From a dirty plastic chair in a rundown district of the Philippine capital, an ailing man claiming to be the head of an ancient Muslim dynasty whispers defiant decrees that infuriate a president.

Jamalul Kiram III, who insists he is the genuine “sultan of Sulu”, emerged from political obscurity this month after a few dozen of his armed followers sailed to neighbouring Malaysia to stake an ancestral territorial claim.

The gunmen took control of a small coastal village in Sabah state on Borneo island, triggering a standoff with Malaysian security forces that has yet to be resolved and deeply embarrassing Philippine President Benigno Aquino.

NONEAlthough he is weak from kidney disease that needs twice-weekly dialysis, Kiram, 74 (left), insists he is willing to take on the Philippine and Malaysian governments to assert his family’s claim to resource-rich Sabah.

Speaking in a voice barely above a whisper, he tells reporters who gather daily at his modest two-storey home that his “royal army” will never abandon Sabah.

“If they have to die, then they will die. They are sacrificing (themselves) for whatever may happen,” he said this week after Aquino ordered Kiram to withdraw his men back to their southern Philippine island homes.

Kiram’s house in Manila is festooned with banners proclaiming the “Sultanate of Sulu and North Borneo”, with a coat of arms showing two crossed swords, informing visitors on the pot-holed street that they are in royal territory.

Kiram speaks nostalgically of the Sulu sultanate’s glory days before European colonisation, when it ruled over Sabah and large parts of the southern Philippines.

The Kirams say they are descended from the prophet Muhammad, through a Mecca-born Arab who travelled to South-East Asia.

The sultanate boasts that, in centuries past, it had active relations with other Asian kingdoms and even with China’s Ming dynasty, while dominating the Sulu Sea with a powerful navy.

But the sultanate lost much of its influence to European colonial powers, officially losing Sabah in 1878 via a loosely worded contract to a British trading company that paved the way for it to be part of Malaysian territory.

Sabah has prospered under Malaysia.

But the remote islands of Sulu are now among the poorest parts of the Philippines, home to insurgents that continue to wage rebellion against the government while dreaming of an independent Muslim homeland.

While Kiram is comfortable with the sultanate remaining part of the Philippines, he says he sent his men into Malaysia so that his family and the national government’s claims to Sabah will be recognised.

The Philippine government has never renounced its claim to Sabah. However, Aquino and previous governments have not challenged Malaysia over the issue, preferring instead to pursue warm bilateral relations.
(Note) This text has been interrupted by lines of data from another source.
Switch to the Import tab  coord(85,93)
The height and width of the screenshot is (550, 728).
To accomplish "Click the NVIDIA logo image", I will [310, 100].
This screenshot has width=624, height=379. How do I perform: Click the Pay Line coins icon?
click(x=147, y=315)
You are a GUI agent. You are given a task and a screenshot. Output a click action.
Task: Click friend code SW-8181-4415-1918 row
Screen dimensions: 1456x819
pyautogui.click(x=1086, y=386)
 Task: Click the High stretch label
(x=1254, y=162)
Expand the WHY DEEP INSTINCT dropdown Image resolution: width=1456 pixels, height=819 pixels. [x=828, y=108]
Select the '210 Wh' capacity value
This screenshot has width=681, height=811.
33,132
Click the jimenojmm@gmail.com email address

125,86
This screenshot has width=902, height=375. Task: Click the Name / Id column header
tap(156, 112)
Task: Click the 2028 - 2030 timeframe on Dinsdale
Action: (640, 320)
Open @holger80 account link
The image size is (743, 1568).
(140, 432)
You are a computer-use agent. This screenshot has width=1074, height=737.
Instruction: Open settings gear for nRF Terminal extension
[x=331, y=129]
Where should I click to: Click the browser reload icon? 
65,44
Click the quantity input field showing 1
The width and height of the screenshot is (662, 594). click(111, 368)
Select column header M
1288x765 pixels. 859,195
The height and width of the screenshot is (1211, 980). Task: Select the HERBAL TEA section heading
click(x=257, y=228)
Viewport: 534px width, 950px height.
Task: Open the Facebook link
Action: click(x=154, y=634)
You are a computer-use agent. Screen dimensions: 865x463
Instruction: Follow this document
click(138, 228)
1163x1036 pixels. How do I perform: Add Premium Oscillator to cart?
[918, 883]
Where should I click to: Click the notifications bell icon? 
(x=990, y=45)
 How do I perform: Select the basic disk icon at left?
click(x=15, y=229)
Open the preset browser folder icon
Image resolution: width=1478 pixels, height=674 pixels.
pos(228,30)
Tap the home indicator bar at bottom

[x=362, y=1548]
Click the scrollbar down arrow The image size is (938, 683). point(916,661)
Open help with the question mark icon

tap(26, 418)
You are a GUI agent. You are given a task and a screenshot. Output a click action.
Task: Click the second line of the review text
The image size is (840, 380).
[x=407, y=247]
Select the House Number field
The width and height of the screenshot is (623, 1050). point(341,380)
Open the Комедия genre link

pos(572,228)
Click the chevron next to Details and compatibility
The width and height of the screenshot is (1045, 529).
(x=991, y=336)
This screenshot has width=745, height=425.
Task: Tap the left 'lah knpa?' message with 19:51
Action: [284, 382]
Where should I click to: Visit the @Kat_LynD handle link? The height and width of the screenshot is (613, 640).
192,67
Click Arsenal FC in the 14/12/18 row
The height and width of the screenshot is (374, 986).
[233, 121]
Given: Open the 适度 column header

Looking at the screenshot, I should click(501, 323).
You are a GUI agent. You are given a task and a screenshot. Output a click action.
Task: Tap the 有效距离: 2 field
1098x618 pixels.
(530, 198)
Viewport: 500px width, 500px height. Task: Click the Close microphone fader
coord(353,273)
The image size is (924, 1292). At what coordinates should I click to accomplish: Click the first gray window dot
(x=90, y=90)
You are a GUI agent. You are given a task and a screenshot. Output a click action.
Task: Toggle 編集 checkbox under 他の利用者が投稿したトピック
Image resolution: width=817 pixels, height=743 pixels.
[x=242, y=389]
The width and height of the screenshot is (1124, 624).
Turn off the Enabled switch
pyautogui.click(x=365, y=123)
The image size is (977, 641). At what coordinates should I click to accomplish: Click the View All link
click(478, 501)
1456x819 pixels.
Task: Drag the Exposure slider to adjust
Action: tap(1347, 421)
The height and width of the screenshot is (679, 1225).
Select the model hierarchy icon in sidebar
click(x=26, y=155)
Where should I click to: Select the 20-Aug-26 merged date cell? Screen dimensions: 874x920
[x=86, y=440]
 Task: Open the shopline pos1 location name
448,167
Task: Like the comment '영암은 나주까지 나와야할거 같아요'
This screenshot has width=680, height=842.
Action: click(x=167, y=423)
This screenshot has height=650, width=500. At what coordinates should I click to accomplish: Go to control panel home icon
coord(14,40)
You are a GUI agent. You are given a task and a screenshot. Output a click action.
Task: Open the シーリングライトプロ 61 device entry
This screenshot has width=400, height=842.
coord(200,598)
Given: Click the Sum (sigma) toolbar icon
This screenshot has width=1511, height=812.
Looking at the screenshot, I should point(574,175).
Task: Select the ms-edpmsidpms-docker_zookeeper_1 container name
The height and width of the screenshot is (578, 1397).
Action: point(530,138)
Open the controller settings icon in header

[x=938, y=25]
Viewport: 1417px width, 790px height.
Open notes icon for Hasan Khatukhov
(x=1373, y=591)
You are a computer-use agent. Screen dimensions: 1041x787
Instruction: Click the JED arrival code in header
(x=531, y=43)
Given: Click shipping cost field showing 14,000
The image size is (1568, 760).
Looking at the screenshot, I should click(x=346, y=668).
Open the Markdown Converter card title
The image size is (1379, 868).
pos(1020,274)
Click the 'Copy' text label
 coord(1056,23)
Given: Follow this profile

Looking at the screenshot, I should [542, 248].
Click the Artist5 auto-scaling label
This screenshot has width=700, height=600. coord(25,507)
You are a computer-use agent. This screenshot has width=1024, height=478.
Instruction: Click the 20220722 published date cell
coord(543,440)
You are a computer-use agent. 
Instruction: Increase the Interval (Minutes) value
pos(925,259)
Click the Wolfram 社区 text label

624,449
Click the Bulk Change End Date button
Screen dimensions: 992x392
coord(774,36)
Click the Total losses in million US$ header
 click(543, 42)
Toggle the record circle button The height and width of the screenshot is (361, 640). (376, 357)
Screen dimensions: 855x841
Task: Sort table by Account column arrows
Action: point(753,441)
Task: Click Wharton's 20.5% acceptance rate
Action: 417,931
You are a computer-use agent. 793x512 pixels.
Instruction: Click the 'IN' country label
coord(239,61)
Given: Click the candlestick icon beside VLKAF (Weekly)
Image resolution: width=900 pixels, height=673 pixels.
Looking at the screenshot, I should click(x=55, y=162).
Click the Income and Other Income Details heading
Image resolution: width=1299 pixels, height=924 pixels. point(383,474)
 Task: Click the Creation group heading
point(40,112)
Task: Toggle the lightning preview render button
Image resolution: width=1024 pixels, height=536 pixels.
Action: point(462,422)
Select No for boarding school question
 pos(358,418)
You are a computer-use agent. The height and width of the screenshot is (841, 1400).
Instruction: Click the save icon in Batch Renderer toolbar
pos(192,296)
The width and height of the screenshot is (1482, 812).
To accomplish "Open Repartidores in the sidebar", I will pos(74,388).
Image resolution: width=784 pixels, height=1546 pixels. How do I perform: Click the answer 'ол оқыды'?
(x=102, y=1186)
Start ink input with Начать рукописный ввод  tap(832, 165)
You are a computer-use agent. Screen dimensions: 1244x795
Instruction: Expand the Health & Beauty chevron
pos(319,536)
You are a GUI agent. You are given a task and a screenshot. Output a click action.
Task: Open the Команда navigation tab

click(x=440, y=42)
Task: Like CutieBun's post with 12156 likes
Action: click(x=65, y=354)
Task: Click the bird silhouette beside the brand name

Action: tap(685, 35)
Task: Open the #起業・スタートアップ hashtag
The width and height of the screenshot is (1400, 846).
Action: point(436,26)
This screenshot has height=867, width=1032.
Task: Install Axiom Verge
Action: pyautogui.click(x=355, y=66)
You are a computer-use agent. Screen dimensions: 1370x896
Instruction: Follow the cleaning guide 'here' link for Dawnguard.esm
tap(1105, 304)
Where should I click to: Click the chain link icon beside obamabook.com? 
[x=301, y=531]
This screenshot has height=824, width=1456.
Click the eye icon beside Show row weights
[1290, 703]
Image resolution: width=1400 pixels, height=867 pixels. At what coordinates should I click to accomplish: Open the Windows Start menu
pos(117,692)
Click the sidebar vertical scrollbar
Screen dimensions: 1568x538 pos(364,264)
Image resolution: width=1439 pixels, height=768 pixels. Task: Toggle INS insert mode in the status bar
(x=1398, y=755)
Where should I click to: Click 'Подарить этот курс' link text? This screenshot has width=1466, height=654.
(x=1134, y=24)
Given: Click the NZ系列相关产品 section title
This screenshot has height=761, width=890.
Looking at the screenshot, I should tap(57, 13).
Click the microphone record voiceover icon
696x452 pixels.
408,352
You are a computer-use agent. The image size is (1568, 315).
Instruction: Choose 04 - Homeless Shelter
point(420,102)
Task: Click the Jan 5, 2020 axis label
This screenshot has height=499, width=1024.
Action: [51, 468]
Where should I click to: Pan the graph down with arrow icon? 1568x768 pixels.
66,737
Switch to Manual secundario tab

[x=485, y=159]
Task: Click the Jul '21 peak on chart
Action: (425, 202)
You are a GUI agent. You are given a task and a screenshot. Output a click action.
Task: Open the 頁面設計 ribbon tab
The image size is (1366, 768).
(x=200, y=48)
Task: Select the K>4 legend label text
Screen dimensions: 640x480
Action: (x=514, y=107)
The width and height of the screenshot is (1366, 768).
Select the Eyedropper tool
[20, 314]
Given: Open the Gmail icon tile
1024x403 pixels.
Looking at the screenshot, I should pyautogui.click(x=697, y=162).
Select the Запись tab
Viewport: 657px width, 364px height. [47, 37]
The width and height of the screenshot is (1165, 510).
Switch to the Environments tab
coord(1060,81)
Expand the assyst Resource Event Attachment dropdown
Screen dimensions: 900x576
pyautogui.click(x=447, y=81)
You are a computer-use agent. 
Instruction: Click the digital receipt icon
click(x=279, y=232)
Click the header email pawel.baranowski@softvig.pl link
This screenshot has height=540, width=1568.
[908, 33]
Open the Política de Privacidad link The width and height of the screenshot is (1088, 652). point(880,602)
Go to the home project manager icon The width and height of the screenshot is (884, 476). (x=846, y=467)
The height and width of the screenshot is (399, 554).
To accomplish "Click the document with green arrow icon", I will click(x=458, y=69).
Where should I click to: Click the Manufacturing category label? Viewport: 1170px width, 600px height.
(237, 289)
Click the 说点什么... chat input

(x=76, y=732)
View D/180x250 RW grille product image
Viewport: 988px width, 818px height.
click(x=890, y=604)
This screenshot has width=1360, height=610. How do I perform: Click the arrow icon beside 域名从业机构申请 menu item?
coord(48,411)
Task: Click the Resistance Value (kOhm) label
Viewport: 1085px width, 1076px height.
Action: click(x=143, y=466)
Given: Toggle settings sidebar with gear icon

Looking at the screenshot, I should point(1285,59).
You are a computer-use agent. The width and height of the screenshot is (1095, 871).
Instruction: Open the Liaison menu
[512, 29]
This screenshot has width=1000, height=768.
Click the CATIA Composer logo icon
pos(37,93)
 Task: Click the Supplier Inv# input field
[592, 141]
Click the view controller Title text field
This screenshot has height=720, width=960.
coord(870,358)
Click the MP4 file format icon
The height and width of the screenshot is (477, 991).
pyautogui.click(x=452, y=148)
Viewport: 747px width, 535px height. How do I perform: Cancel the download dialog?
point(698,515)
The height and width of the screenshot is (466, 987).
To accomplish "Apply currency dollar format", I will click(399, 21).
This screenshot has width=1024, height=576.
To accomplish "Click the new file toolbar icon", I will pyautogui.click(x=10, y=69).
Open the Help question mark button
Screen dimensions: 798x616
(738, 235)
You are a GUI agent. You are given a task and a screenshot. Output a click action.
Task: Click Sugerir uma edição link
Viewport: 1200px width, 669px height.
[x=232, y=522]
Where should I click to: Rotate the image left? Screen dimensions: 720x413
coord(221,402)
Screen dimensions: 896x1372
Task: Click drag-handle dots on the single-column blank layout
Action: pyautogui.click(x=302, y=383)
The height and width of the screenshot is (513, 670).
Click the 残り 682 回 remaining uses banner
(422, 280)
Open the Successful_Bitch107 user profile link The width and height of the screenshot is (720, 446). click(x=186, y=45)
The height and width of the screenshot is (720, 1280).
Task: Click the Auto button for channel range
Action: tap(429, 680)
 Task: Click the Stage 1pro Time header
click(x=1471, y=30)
Seeking a greater share of the riches of Sabah

Although Kiram and his advisers insist money is not the motivation for their incursion into Malaysia, they have also signalled the “royal army” would stand down if the sultanate was given a greater share of the riches of Sabah.

Under the agreement in 1878 that saw the sultanate lose Sabah, Malaysia continues to give the Kiram family a nominal compensation payment of about 70,000 pesos (US$1,700) a year.

“The fare for a hired (pedicab) is even higher than their payment,” Kiram said.

Since the 1960s, Kiram has largely lived in Manila - about 900km from the strife-torn Sulu islands - from where he has been able to look after his business interests.

Kiram said he owned large tracts of rice and coconut plantations, and he has a wide following among the local residents in Sulu.

He lost in his sole foray into national politics when he ran for the Senate in 2007 under the party of then-president Gloria Arroyo, who now stands accused of massive corruption during her time in power.

Kiram said he ran on her ticket to better establish his credentials to the title of sultan of Sulu, amid a bewildering array of competing claims.

Aquino, seeking to pressure Kiram into submission, told reporters this week that the Sabah issue was clouded by questions as to who was the real sultan.

“They have at least five people who are claiming to be the sultan of Sulu. So that is one of my first problems: who actually represents the sultanate of Sulu?” Aquino said.

The Sulu provincial government lists on its website that one of Kiram’s brothers is the sultan.

Ibrahim Bahjin, a doctor based in the southern Philippines, also insists he is the real sultan.

“All the brothers and nephews have been fighting for the sultanate. We belong to different royal houses. But I was proclaimed paramount sultan in 2004,” he told AFP by phone.